Matthew Monroe la fulminó con la mirada: —¿Solo tú? El propio Miles Monroe no sabe cuántos días le quedan. Trátame mejor, o en cuanto me haga cargo de la Familia Monroe, ¡haré que seas la primera en casarte!
—¡No permitiré que maldigas a mi primo! —replicó Zoe Monroe con amargura—. ¡Cuando vuelva, haré que se ocupe de ti como es debido!
…
Vera Yves se llevó a Nancy Quinn de viaje al extranjero con ella, mientras que Holly Chandler y Mia Tate se quedaron en la clínica.
Se encontró con Harrison Keane en el aeropuerto. Él llevaba un equipaje ligero y se puso inesperadamente tenso al ver aparecer a Vera Yves.
Vera Yves se le acercó, se lo presentó rápidamente a Nancy Quinn y luego fue directa al grano: —Solo he conseguido organizar tres días. Si el tratamiento es viable, ¿piensa traerlo de vuelta?
—¿Preferiría que se quedara en el extranjero para tratarlo?
Vera Yves negó con la cabeza: —Si conoce a algún médico de medicina tradicional china en el extranjero, puedo compartir mi plan de tratamiento gratuitamente. Estar en un entorno familiar podría beneficiar la recuperación.
—Entonces, tiene bastante confianza.
—Según los informes médicos, las posibilidades de una recuperación total son escasas, pero puede mejorar mucho. Voy principalmente para evaluar hasta qué punto es posible la mejora.
Harrison Keane le sonrió: —Sabía que había elegido a la persona adecuada.
Vera Yves se rio con impotencia: —Es un poco pronto para decir eso.
Tras casi catorce horas de vuelo, al llegar, Harrison Keane dispuso que las dos se alojaran en un hotel. Hacía tiempo que Vera Yves no viajaba al extranjero.
Antes, como la señora Valentine, volaba a varios lugares para asistir a desfiles de moda cada año. Como Miles Monroe estaba aquí, ella evitaba este lugar intencionadamente.
Harrison Keane tampoco tenía prisa; las dejó adaptarse a la diferencia horaria. Había pospuesto numerosas tareas que requerían su atención.
No fue hasta la mañana siguiente cuando apareció de nuevo en el hotel.
Las llevó en coche al sanatorio.
Vera Yves vio a Philip Keane en el sanatorio por primera vez. Su historial médico indicaba que tenía sesenta años, pero aparentaba muchos más.
Al ver a Harrison Keane, los ojos de Philip Keane se iluminaron considerablemente, a pesar de que su visión era borrosa por el derrame cerebral que había afectado su centro del habla, haciendo que sus palabras fueran ininteligibles.

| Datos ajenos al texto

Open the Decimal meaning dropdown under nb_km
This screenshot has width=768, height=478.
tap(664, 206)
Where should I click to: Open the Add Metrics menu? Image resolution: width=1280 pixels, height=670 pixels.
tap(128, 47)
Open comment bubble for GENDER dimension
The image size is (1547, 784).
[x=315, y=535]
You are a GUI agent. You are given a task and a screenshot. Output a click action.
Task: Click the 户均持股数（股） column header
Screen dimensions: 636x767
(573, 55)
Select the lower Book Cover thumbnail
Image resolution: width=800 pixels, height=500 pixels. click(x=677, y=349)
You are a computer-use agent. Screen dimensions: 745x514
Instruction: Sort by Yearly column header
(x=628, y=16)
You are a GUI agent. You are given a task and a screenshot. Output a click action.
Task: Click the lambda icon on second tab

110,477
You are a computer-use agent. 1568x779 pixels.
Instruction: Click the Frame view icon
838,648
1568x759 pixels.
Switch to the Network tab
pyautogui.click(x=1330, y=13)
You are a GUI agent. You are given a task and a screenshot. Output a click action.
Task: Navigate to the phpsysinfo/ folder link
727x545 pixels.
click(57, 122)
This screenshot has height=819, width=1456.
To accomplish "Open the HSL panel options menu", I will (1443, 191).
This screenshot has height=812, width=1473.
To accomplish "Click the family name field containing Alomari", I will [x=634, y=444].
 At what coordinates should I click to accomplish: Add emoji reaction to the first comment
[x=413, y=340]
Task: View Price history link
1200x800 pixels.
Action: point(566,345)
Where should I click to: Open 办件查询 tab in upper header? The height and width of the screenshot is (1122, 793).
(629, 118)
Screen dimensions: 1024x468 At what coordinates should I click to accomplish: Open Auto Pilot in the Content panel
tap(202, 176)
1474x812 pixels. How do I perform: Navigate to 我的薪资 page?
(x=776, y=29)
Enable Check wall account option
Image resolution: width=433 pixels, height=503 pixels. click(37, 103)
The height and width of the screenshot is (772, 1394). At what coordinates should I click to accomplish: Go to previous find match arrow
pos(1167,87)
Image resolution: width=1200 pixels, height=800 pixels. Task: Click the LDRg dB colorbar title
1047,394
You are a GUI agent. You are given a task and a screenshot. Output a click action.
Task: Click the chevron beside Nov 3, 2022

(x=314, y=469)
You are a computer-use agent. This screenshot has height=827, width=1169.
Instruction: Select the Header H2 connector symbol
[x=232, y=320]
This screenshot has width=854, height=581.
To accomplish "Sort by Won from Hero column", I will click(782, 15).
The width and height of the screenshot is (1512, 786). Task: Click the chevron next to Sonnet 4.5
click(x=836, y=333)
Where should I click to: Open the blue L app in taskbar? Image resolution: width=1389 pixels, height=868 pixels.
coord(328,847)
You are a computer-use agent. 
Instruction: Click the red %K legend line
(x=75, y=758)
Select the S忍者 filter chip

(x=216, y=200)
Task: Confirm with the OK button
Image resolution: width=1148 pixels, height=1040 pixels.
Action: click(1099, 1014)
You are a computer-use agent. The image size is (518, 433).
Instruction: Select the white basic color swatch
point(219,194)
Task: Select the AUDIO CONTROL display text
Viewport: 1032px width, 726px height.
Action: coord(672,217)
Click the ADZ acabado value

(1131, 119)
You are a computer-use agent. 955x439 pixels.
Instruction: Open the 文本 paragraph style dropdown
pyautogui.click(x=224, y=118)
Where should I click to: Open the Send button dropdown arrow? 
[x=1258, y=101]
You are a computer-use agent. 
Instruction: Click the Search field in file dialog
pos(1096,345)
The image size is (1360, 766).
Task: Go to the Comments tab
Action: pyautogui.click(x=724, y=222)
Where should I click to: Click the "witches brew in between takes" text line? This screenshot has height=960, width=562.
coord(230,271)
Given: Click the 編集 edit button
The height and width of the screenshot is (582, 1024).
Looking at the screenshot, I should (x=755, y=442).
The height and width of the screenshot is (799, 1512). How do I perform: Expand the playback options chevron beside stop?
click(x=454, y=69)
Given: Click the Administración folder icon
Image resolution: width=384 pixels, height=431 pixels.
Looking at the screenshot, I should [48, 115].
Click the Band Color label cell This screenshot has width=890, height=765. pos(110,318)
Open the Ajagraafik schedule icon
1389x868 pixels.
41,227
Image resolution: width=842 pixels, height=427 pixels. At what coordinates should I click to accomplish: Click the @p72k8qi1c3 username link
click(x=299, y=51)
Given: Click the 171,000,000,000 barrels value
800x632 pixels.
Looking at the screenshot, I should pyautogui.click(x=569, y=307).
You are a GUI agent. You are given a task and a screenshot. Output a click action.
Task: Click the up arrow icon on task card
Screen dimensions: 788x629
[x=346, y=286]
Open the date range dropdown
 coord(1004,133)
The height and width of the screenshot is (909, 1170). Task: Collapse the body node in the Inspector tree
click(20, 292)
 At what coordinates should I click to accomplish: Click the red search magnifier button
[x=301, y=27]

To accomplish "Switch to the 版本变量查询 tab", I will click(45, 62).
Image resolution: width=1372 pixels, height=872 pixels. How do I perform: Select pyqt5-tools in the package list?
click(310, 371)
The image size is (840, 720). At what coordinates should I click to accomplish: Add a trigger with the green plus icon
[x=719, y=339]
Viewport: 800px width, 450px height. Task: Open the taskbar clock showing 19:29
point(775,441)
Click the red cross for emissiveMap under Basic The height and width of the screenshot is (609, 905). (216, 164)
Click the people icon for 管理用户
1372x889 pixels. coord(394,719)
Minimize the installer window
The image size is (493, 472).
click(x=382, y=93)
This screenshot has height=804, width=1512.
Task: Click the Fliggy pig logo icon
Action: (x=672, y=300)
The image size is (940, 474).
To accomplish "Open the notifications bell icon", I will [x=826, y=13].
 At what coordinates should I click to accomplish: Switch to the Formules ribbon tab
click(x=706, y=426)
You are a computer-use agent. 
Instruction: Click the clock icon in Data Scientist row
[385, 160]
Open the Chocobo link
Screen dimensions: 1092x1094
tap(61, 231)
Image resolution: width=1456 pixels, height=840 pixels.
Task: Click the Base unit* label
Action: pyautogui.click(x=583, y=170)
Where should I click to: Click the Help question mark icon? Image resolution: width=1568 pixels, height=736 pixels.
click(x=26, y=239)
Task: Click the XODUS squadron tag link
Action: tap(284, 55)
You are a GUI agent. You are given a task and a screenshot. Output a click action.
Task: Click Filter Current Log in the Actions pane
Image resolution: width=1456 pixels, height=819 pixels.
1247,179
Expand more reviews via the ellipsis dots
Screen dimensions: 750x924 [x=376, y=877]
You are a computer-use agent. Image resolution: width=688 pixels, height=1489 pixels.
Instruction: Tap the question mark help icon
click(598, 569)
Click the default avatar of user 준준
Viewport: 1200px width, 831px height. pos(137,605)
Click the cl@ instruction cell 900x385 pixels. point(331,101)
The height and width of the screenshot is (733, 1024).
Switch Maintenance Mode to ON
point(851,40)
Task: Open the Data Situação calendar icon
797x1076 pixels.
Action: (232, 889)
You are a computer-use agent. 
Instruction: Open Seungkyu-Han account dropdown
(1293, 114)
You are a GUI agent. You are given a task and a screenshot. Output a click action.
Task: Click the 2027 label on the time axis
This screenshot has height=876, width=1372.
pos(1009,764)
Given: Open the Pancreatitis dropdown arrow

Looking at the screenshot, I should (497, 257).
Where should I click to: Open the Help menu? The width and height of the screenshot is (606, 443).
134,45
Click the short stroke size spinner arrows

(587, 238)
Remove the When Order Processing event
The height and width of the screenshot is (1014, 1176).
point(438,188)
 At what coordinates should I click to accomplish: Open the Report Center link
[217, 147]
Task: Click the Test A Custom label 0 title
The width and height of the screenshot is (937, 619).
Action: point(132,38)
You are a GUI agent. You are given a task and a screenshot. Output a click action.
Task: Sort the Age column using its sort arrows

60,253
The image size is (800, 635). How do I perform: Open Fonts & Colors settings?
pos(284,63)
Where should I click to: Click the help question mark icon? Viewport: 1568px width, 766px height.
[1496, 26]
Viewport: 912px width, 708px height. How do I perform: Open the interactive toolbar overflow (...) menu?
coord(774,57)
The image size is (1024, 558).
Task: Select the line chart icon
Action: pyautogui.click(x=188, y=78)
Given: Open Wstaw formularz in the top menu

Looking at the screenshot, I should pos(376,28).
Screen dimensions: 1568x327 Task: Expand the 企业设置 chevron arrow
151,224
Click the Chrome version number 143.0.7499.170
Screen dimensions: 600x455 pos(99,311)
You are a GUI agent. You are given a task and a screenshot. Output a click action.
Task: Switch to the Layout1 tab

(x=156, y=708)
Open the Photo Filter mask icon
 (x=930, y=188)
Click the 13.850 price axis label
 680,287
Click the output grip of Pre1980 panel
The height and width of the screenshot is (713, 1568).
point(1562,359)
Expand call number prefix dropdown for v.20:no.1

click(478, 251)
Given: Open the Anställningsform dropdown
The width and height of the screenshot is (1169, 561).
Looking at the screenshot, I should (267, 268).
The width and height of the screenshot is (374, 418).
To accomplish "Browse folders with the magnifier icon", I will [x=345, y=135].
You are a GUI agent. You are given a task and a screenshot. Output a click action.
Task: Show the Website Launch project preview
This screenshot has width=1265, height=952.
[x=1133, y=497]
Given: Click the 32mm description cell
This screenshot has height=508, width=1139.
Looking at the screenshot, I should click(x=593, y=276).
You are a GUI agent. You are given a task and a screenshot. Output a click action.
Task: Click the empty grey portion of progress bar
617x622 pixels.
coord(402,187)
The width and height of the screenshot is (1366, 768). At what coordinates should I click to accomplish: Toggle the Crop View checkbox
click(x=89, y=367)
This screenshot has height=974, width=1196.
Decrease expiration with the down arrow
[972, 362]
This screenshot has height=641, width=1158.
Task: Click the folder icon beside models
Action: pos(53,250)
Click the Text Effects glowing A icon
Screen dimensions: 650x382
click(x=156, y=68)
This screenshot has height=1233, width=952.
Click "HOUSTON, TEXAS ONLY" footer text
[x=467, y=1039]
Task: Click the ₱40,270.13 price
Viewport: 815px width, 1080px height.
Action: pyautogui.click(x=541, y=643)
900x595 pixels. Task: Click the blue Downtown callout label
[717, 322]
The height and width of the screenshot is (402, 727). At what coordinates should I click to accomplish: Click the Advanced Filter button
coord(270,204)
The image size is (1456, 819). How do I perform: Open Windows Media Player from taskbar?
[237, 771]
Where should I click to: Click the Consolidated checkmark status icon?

Harrison Keane no era tan cercano a esta figura paterna como Vera Yves había imaginado.
Al acercarse a Philip Keane en su silla de ruedas, la voz de Harrison Keane carecía de calidez: —Padre, esta es la doctora que he traído especialmente para ti desde nuestro país. Sus habilidades médicas son excelentes.
La mirada de Philip Keane se posó lentamente en Vera Yves.